RECORDS FOR THIS TASK:

=== Section Start ===

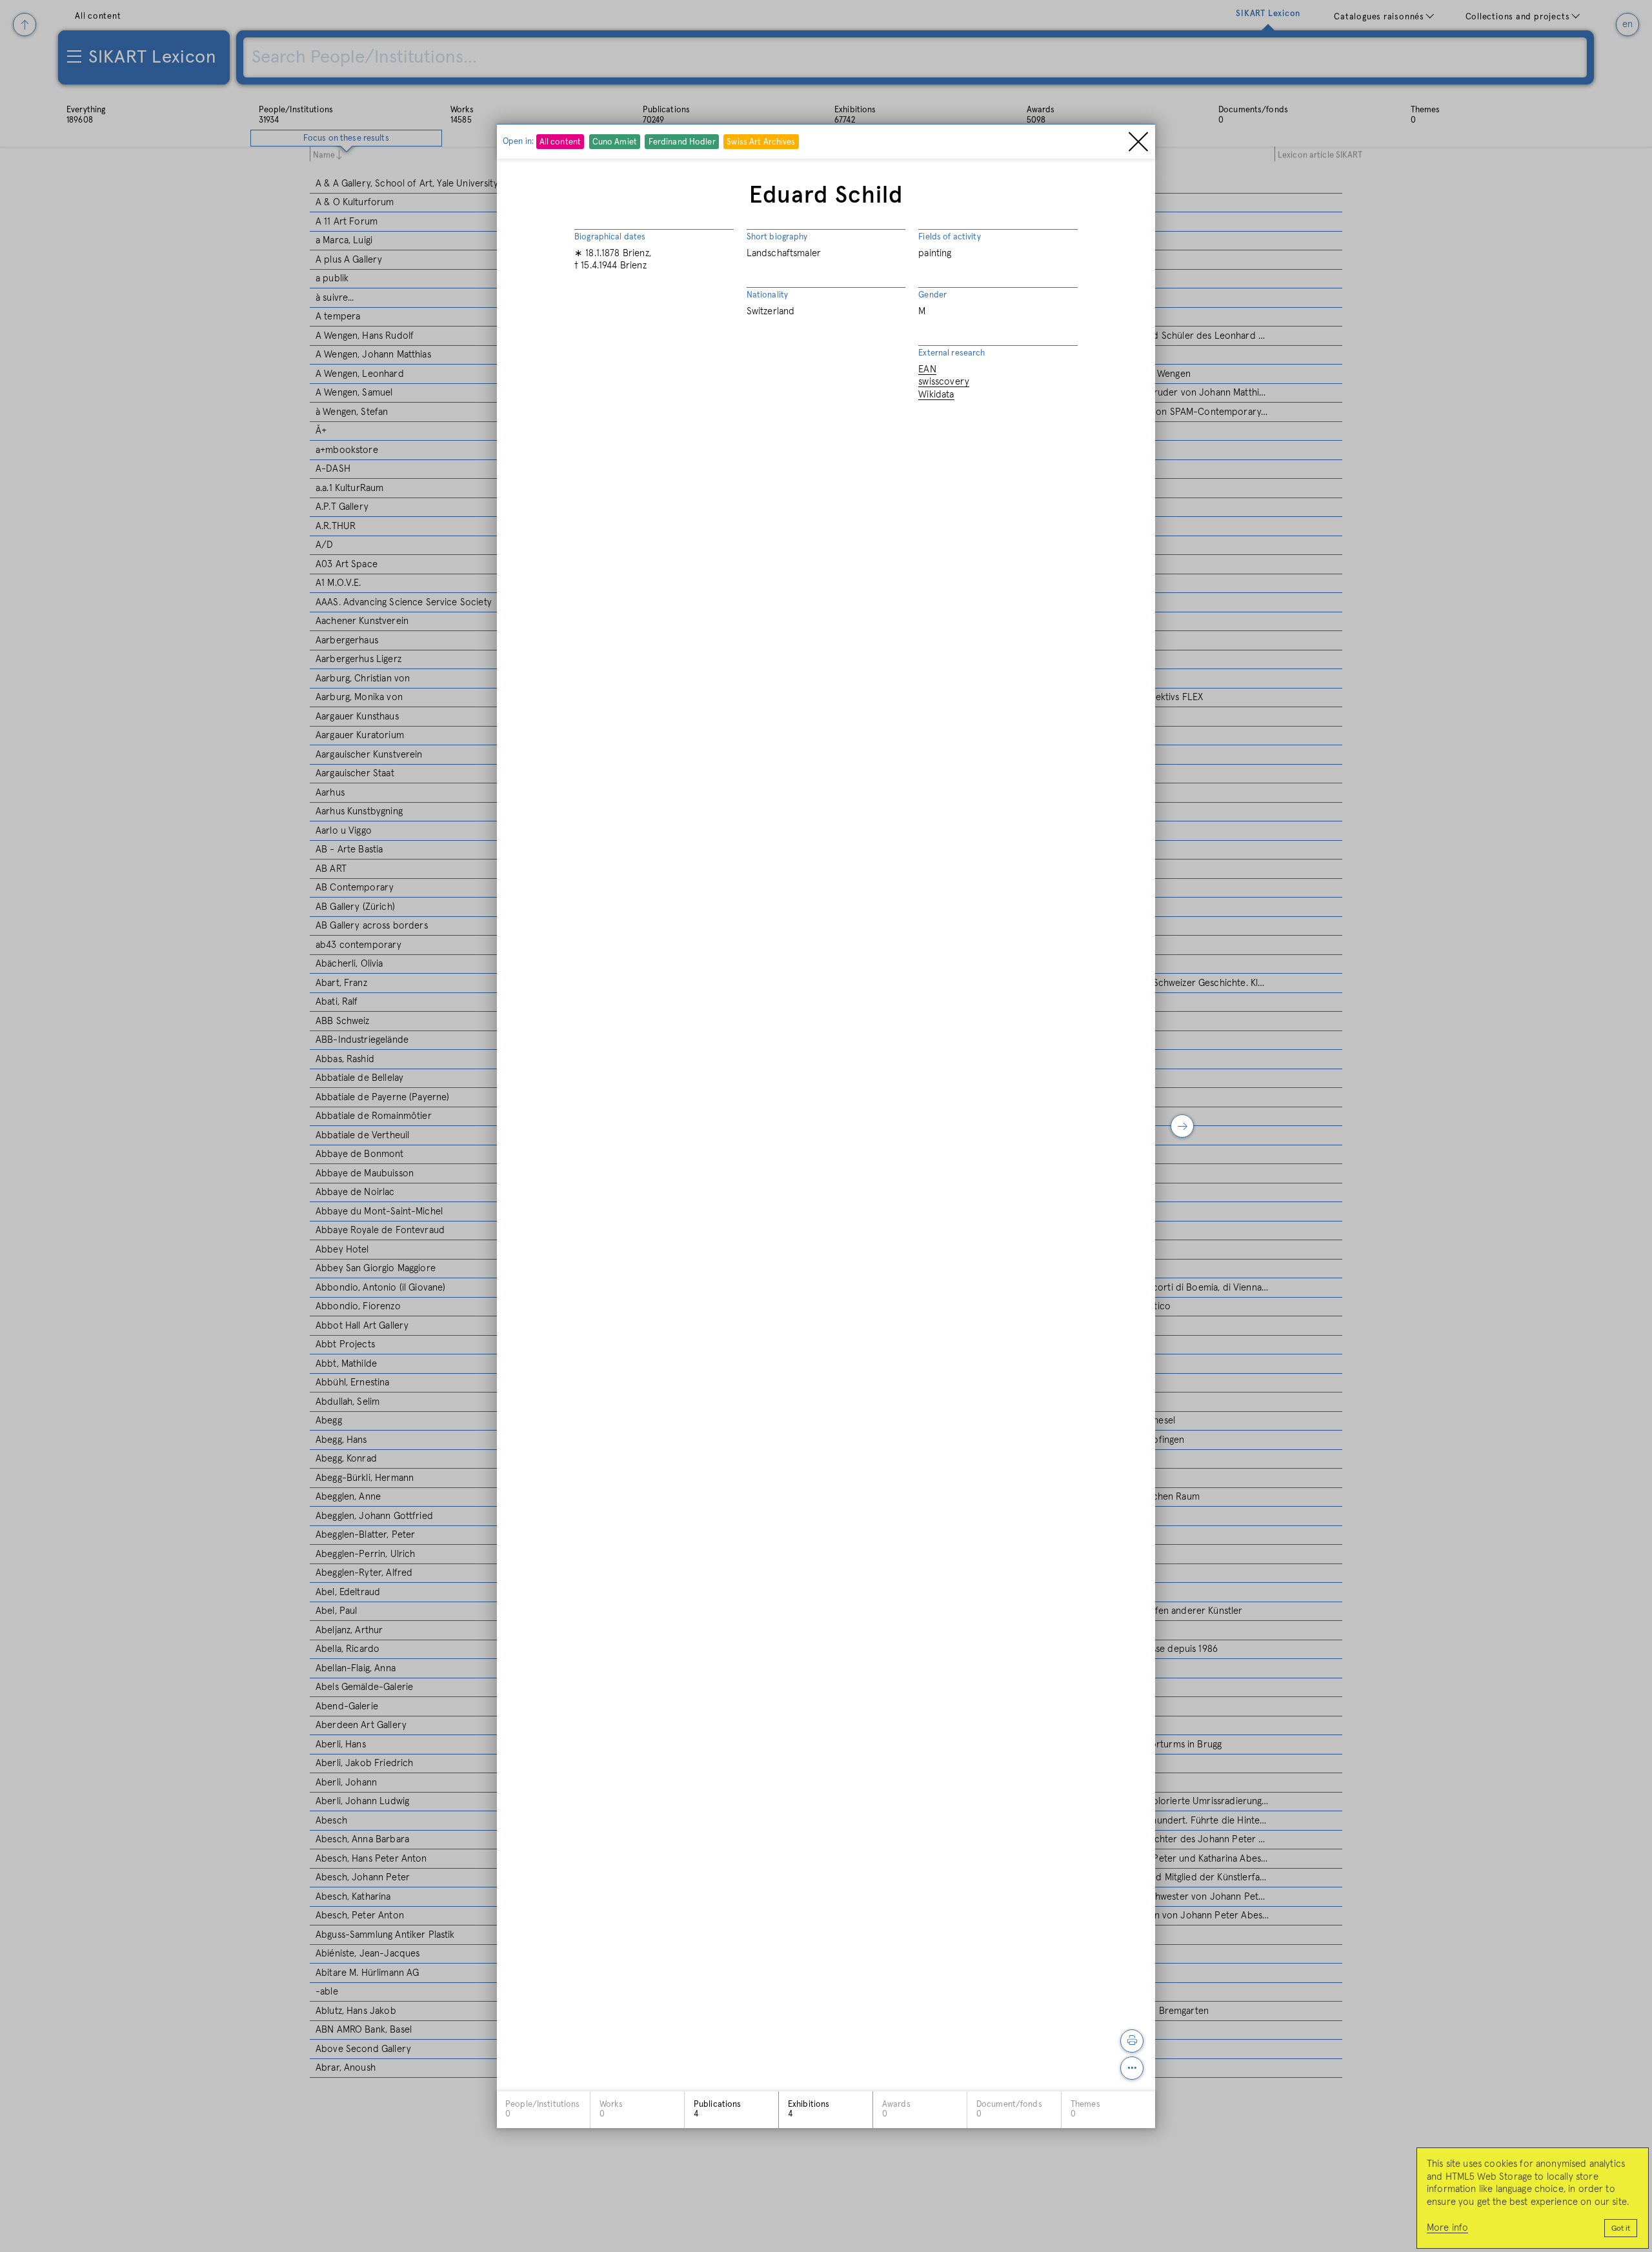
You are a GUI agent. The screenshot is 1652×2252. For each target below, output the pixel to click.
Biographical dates (609, 237)
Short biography (777, 237)
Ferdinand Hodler (682, 142)
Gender (932, 295)
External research (951, 353)
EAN (927, 369)
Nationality (767, 295)
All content (560, 142)
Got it (1620, 2229)
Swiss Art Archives (761, 142)
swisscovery (943, 382)
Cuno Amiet (614, 142)
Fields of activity (949, 237)
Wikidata (936, 394)
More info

=== Section End ===

TASK INSTRUCTIONS: Omit pictures; set down the rest of the material word for word.

WORKED SOLUTION:
You are a GUI agent. The screenshot is 1652×2252. For each target below, output the pixel to click.
Biographical dates (609, 237)
Short biography (777, 237)
Ferdinand Hodler (682, 142)
Gender (932, 295)
External research (951, 353)
EAN (927, 369)
Nationality (767, 295)
All content (560, 142)
Got it (1620, 2229)
Swiss Art Archives (761, 142)
swisscovery (943, 382)
Cuno Amiet (614, 142)
Fields of activity (949, 237)
Wikidata (936, 394)
More info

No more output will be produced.